Além das exigências da plataforma de ensino a distância Classroom, os professores precisam ser pacientes e versáteis com os alunos e seus ritmos de estudo, segundo Cléia. “Não estamos em contato direto com os estudantes e não sabemos se eles estão absorvendo ou não o conteúdo e isso nos preocupa muito. É angustiante enquanto uns estão em dia com as aulas e atividades, outros no começo. Então nós, enquanto professores, temos que a todo tempo estar começando e recomeçando”, afirma.

No IFPR, são os próprios professores têm gravado vídeos com os conteúdos para que os alunos assistam. “Tem sido bem mais trabalhoso dar as aulas virtuais. A dinâmica e abordagem de atividades à distância são completamente diferentes da abordagem presencial”, comenta Francis. Segundo o professor, o  tempo de apresentação em vídeos “necessita ser mais curto e a mediação desse conteúdo deve ser mais direta para manter a atenção do aluno durante o vídeo, o que demanda maior tempo para adequar assuntos complexos a essa forma de ensino em relação ao ensino presencial”.  

Família

Sem a presença física do professor junto ao aluno, compete aos pais e demais familiares ajudarem os estudantes, o que nem sempre ocorre.  “Muitas famílias não estão ajudando e cobrando dos seus filhos! Muitos preferem que seus filhos reprovem a ter que cobrar que seu filho se dedique, assista às aulas e faça as atividades. Muitas famílias jogam para a escola a responsabilidade do aprendizado, o que não é correto, pois a casa, a família sempre teve (ou deveria ter) um papel fundamental no processo de ensino-aprendizagem”, diz Luciane.

Além da falta de apoio familiar, segundo Cléia, alguns estudantes não têm em suas casas sequer um ambiente tranquilo para estudar.

E as aulas de Educação Física?

O professor de Educação Física Euclides Ribeiro Neto que leciona no Colégio Sesi, que é particular, conta como está sendo ter que trabalhar à distância. “Inicialmente é um sentimento estranho, pois eu tenho uma metodologia em média 70% prática, focando a atividade física e saúde, além dos esportes tradicionais. E com essa nova realidade isso mudou, pois grande parte das aulas é através de ferramentas digitas. Porém a ênfase em prática de exercícios físicos continua, a parte prática é realizada através de vídeos com exercícios que proponho, assim mantendo o aluno ativo”, relata.

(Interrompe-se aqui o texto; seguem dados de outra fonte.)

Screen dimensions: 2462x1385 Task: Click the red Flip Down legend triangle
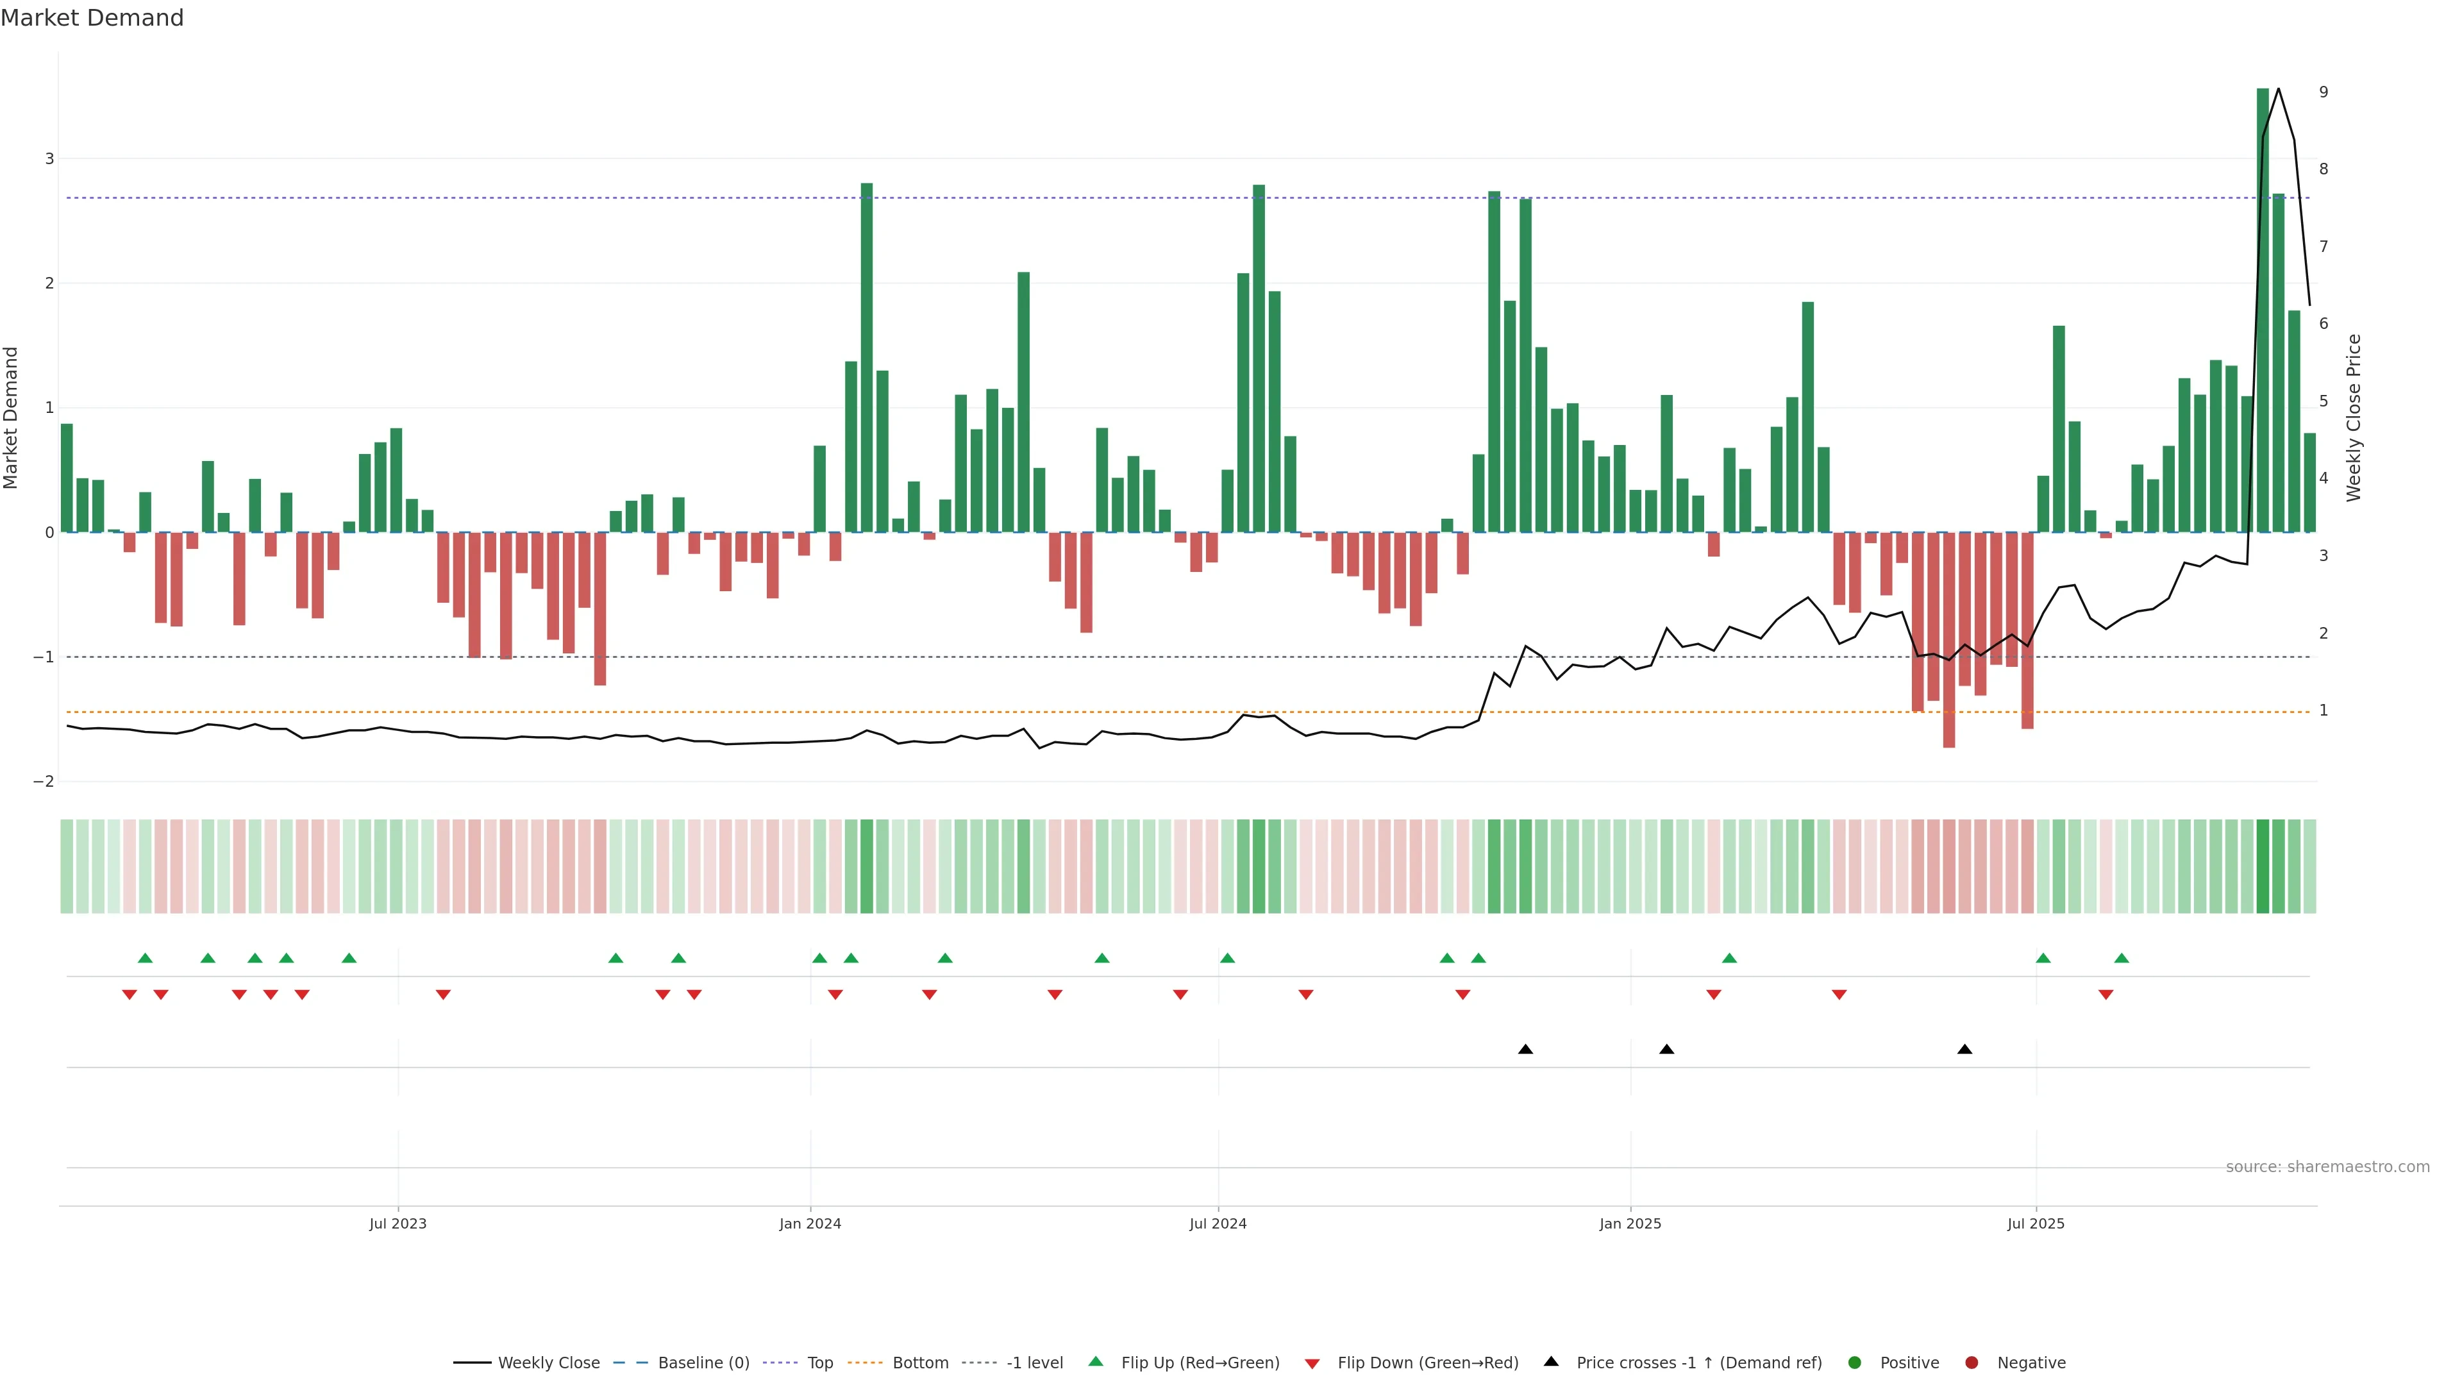tap(1312, 1363)

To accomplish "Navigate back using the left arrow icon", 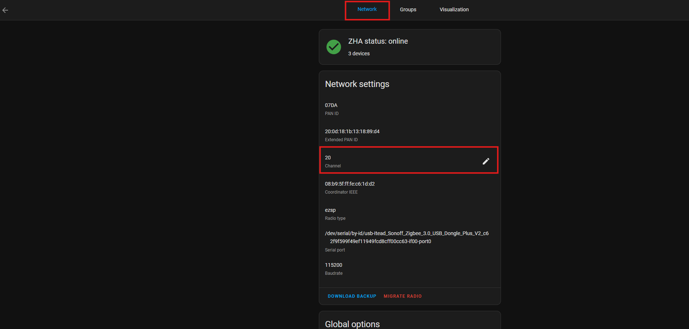I will click(x=5, y=10).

No Colégio Sesi, todas as aulas são ao vivo à distancia, ou seja, os alunos e o professor devem estar conectados nos horários de aula, em um espaço digital específico. Outros colégios particulares de Irati, como o São Pedro Canísio e o Dom Bosco, também oferecem aulas desta forma.

Segundo Euclides, no início, grande parte dos alunos apresentou certa dificuldade na disciplina de Educação Física, mas a adaptação foi rápida. “Temos relatos de alunos que estão achando muito bom, pois existe a opção de rever as explicações e isso facilita no processo de aprendizagem. Porém é muito individual, pois algumas pessoas têm mais dificuldades com os sistemas de trabalho a distância”, diz.

Entretanto, aprendizados adquiridos coletivamente pela prática esportiva estão prejudicados pelo isolamento social. “A prática esportiva escolar desenvolve no aluno vários aspectos não apenas físicos, mas cognitivos também. Podemos citar fatores como trabalho em equipe e tomada de decisão que são estimulados na prática dos esportes e jogos coletivos. Outro prejuízo é a coordenação motora, a qual a não prática de gestos motores leva o aluno a perca de algumas habilidades adquiridas ao longo do tempo”, afirma o professor.